Cinq mois après son lancement, le programme de chasse aux failles d’Anthropic affiche des chiffres impressionnants sur le papier. Mais des analystes dressent un tableau bien plus nuancé.

Trop puissant pour être diffusé librement.

Quand Anthropic a présenté Claude Mythos, en avril 2026, l’entreprise n’a pas fait dans la demi-mesure. Le modèle a été décrit comme suffisamment puissant pour justifier un accès toujours restreint aujourd’hui, en particulier en raison de ses capacités à débusquer des vulnérabilités logicielles.

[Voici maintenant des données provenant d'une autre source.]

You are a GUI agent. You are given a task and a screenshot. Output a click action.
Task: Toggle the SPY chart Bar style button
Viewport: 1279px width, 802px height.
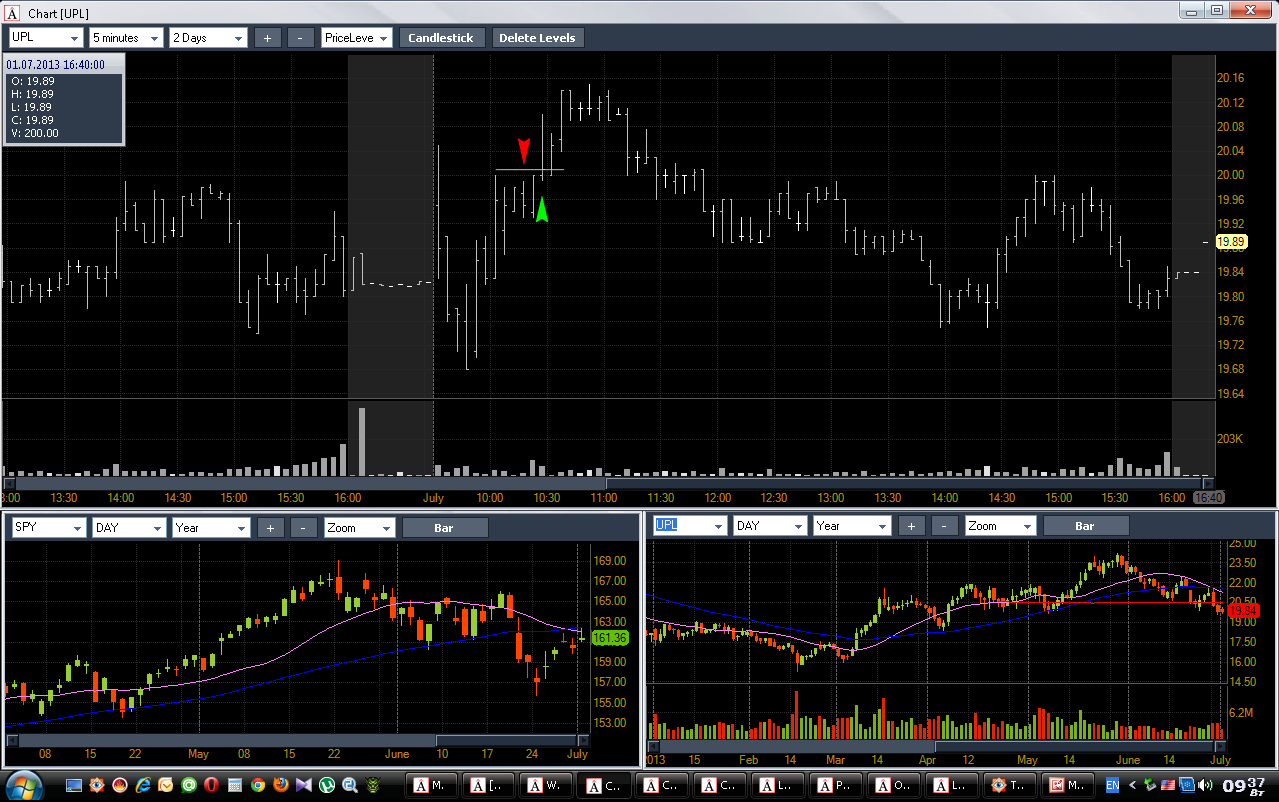point(445,527)
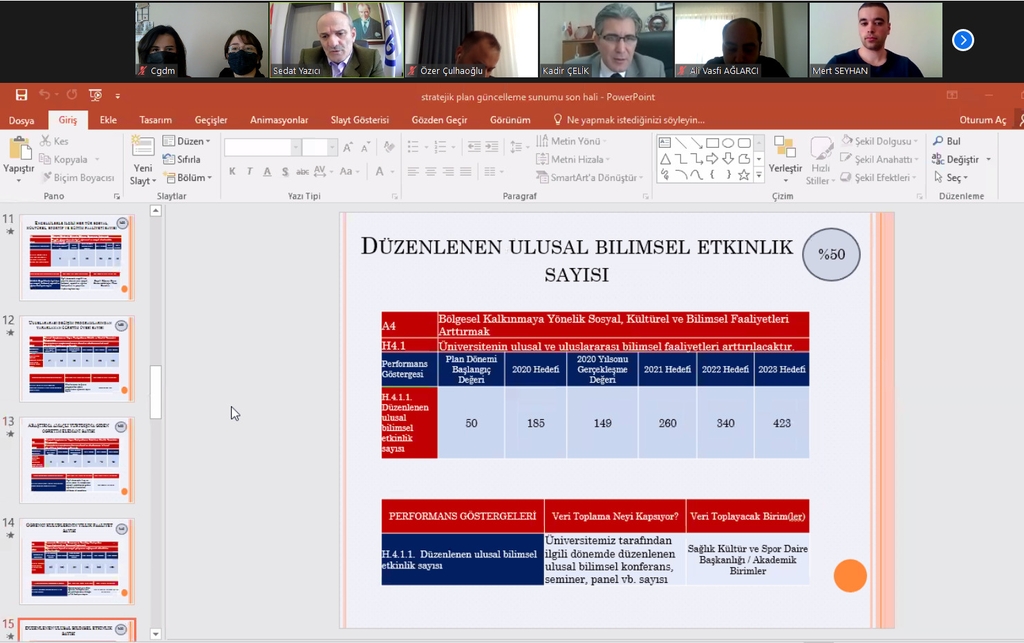Image resolution: width=1024 pixels, height=643 pixels.
Task: Click the Yeni Slayt icon
Action: (142, 149)
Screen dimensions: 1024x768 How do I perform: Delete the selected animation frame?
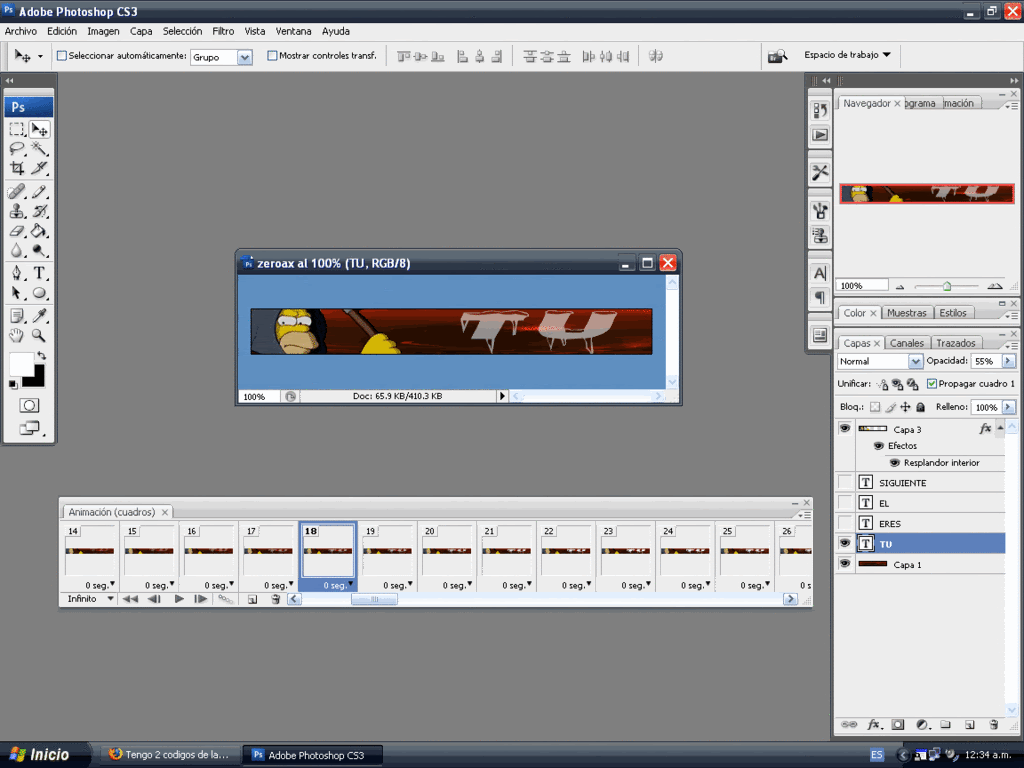[x=275, y=599]
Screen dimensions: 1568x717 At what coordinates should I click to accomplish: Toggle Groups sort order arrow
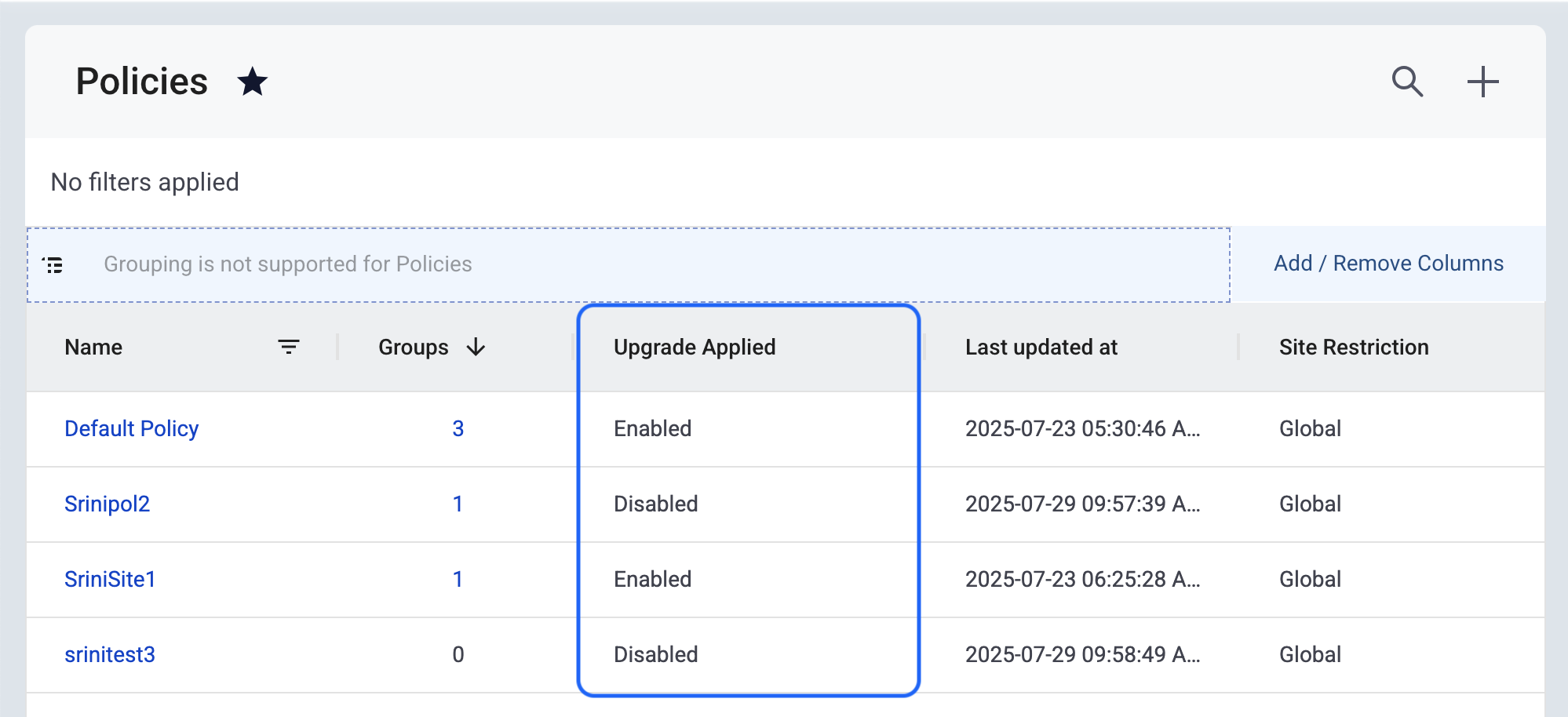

Une promesse spectaculaire, portée par le lancement de Project Glasswing, un programme où Mythos est chargé de scanner des projets open source pour y déceler des failles de sécurité avant que des attaquants ne le fassent.

Évidemment, ce genre d’annonce attire mécaniquement l’attention, et les résultats obtenus étaient voués à être passés au crible par la communauté cyber.

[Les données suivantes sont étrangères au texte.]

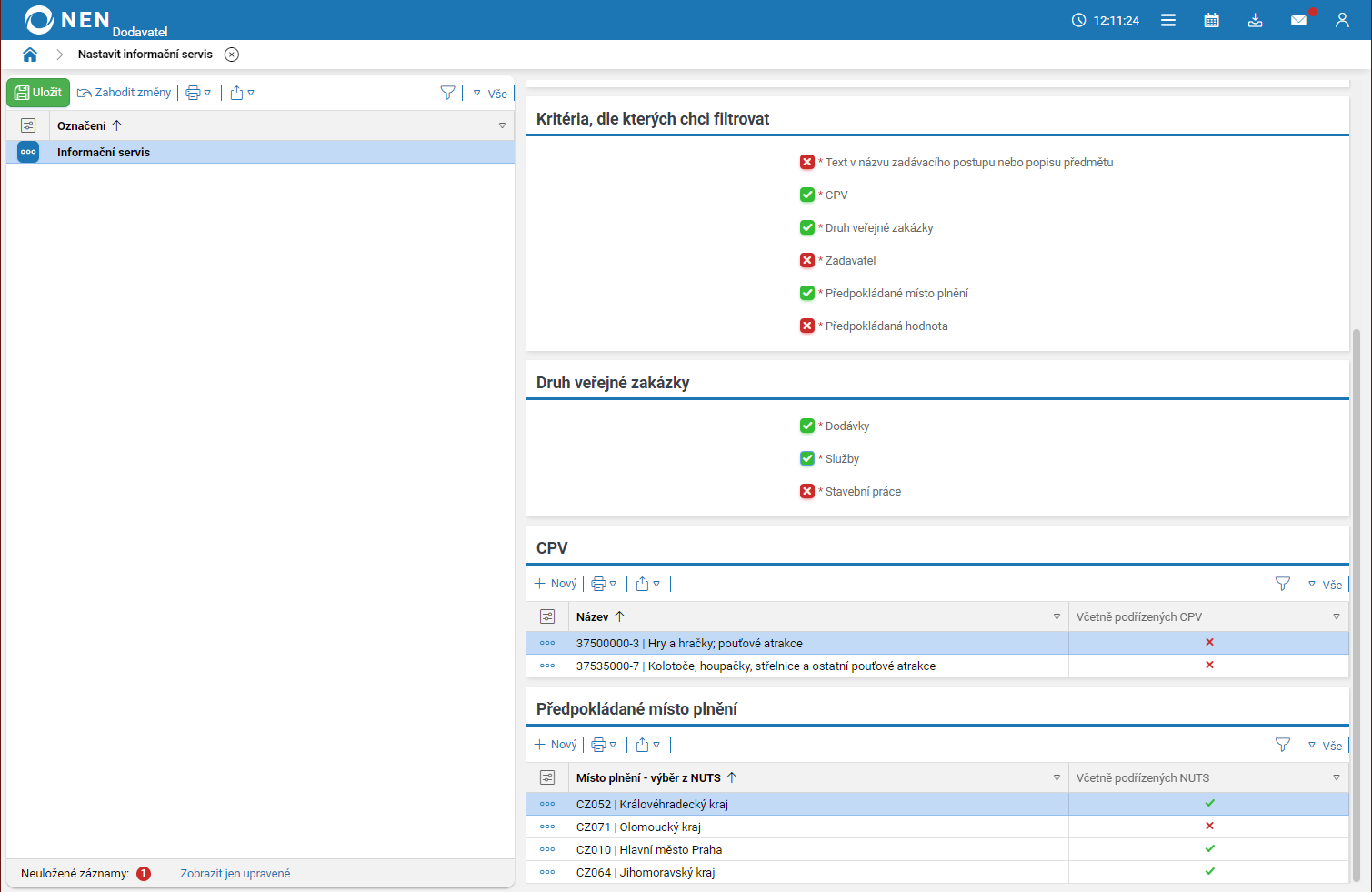1372x892 pixels.
Task: Expand the Název column dropdown arrow
Action: pyautogui.click(x=1057, y=616)
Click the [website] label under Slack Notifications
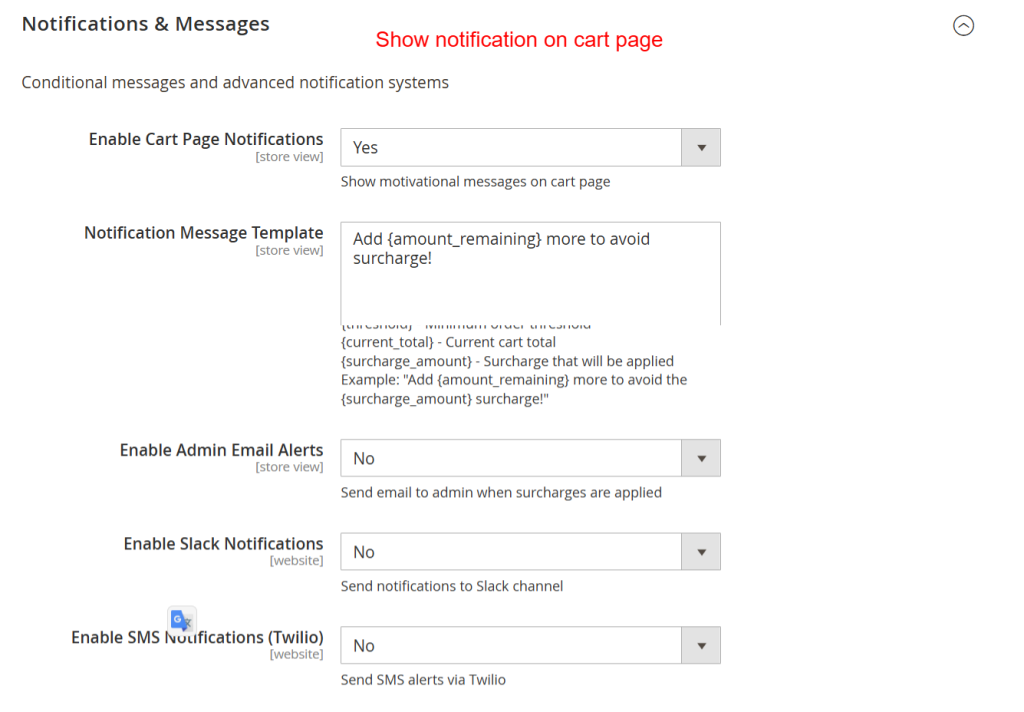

Anthropic semblait d’ailleurs l’avoir anticipé en tenant depuis mai une page de tableau de bord public, retraçant l’avancée de son processus de divulgation coordonnée des vulnérabilités.

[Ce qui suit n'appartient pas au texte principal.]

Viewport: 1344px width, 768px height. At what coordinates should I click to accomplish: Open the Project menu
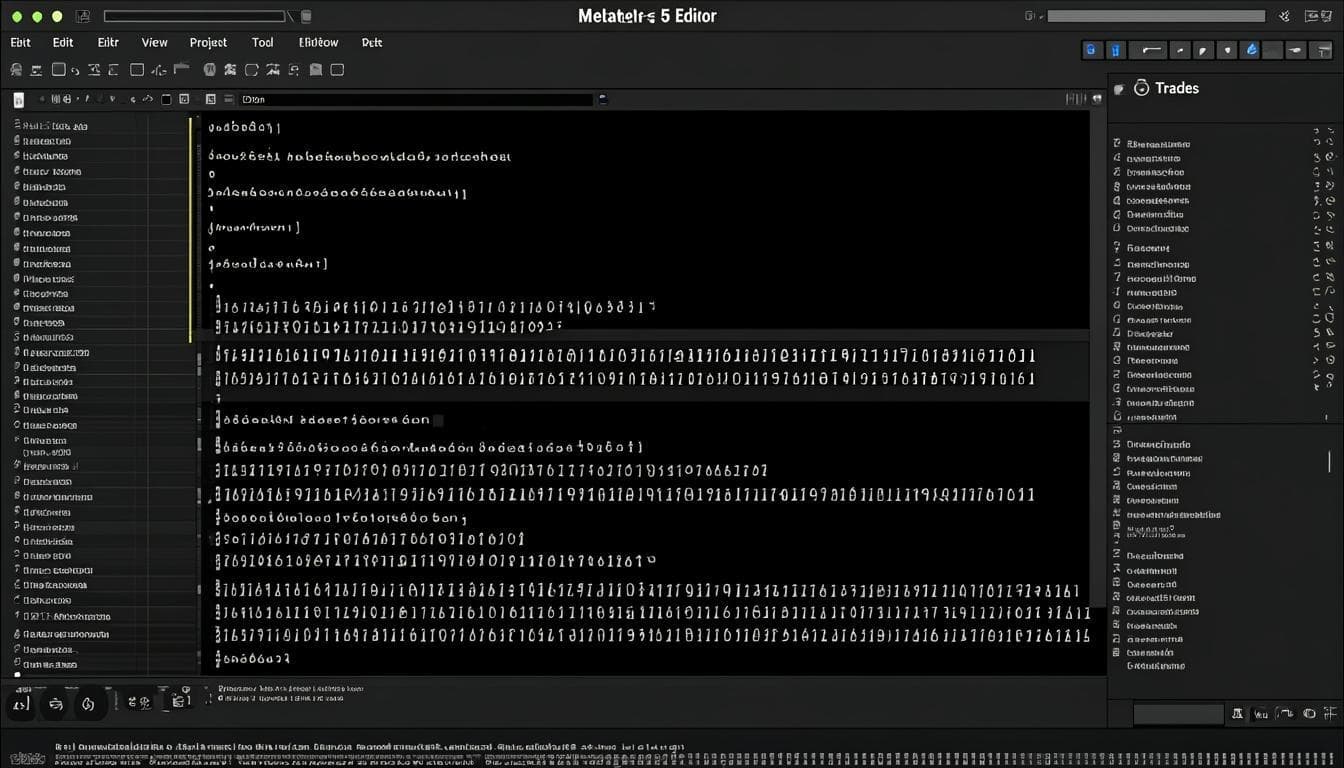tap(207, 42)
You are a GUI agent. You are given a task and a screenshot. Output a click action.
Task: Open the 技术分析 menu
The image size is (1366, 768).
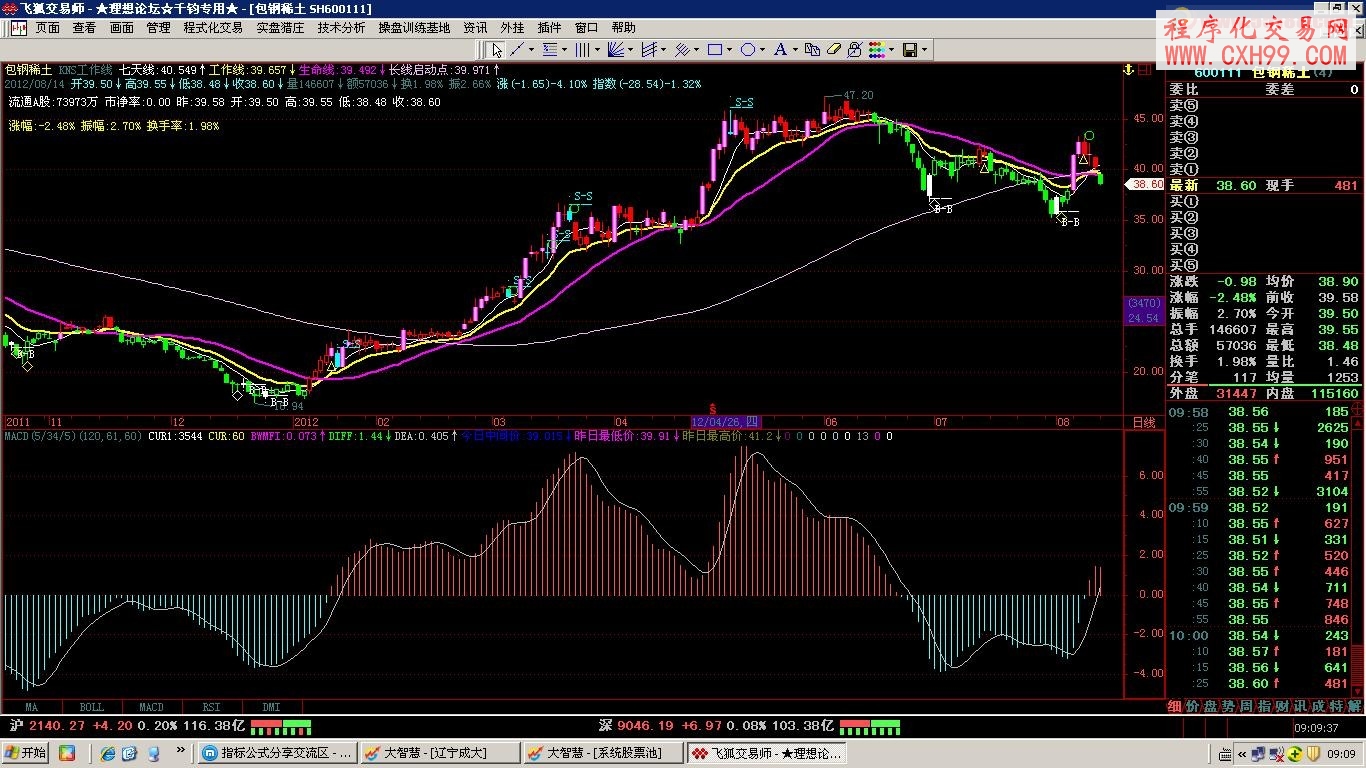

Régulièrement mise à jour, la dernière fois datant du 26 août 2026, on y trouve un décompte détaillé, du nombre total de failles détectées jusqu’à celles effectivement corrigées par les mainteneurs des projets concernés.

Toutes les vulnérabilités découvertes entre le 1er novembre 2025 et le 26 août 2026. // Source : Anthropic
Toutes les vulnérabilités découvertes entre le 1er novembre 2025 et le 26 août 2026. // Source : Anthropic

Un bilan mitigé ?

S’appuyant sur les données publiées par l’entreprise américaine, le chercheur en sécurité Patrick Garrity s’est livré à un examen critique des résultats, qu’il a partagé le 8 septembre 2026.

Premier constat, sur les 26 153 vulnérabilités que Mythos affirme avoir trouvées depuis avril, seules 2 736 (soit 10,5 %) ont atteint le fameux « registre de divulgation ». Concrètement, il s’agit de la liste des failles qu’Anthropic a jugées suffisamment sérieuses et fiables pour être transmises aux équipes chargées de développer les logiciels concernés, seule étape qui permet ensuite d’aboutir à un correctif.

Autrement dit, l’immense majorité des failles repérées par l’IA n’a même pas encore été signalée à qui que ce soit. Et parmi celles qui l’ont été, seules 202, à peine 0,8 % du total de départ, ont réellement été corrigées.

Aussi, le chercheur s’interroge sur le taux de 91,4 % de « vrais positifs » qu’Anthropic met en avant, c’est-à-dire la part de failles confirmées comme réelles après vérification humaine. Il cite un exemple parlant : sur curl, cinq signalements de Mythos n’ont donné qu’une seule vraie faille, le reste n’étant que bugs sans gravité ou fausses alertes.

Même doute sur la gravité des failles. Anthropic estime que 91,5 % de ses signalements méritent d’être considérées comme critiques ou élevés, contre seulement 51,3 % selon les mainteneurs eux-mêmes. Pour Garrity, cet écart tient moins à une faiblesse du modèle qu’à des instructions de notation trop vagues, sans méthode rigoureuse type CVSS.

Registre de divulgations // Source : Anthropic
Registre de divulgations. // Source : Anthropic

Un avis à prendre avec la nuance qui s’impose

Il faut cependant resituer cette analyse dans son contexte. Patrick Garrity est chercheur en vulnérabilités chez VulnCheck, une entreprise dont le métier repose sur l’analyse et la priorisation de failles, un secteur que des outils comme Mythos étaient justement censés bouleverser, voire rendre obsolète. Son billet se termine d’ailleurs par une promotion de sa propre offre. Son analyse, aussi sourcée soit-elle, n’est donc pas dénuée d’intérêts professionnels.

Il n’empêche que ses observations s’appuient bien sur les chiffres publiés par Anthropic elle-même, et pointent des incohérences réelles entre ses différentes statistiques.

Plusieurs mois après le retentissement médiatique du lancement de Mythos, ce retour de bâton devait bien arriver.

L’euphorie autour d’une IA capable de trouver des failles à la chaîne devait tôt ou tard se heurter à la réalité plus lente de la validation humaine.

Au final, la vérité sur les conséquences réelles de Mythos sur l’industrie se situe sans doute entre les deux récits. Une situation que le média Dark Reading résume parfaitement : celui d’un outil qui accélère la découverte de failles, et celui d’un goulot d’étranglement humain qui filtre cette accélération et ne juge pas nécessaire de tout traduire en correctifs.

Les prochaines mises à jour du tableau de bord permettront de voir comment évoluent les choses.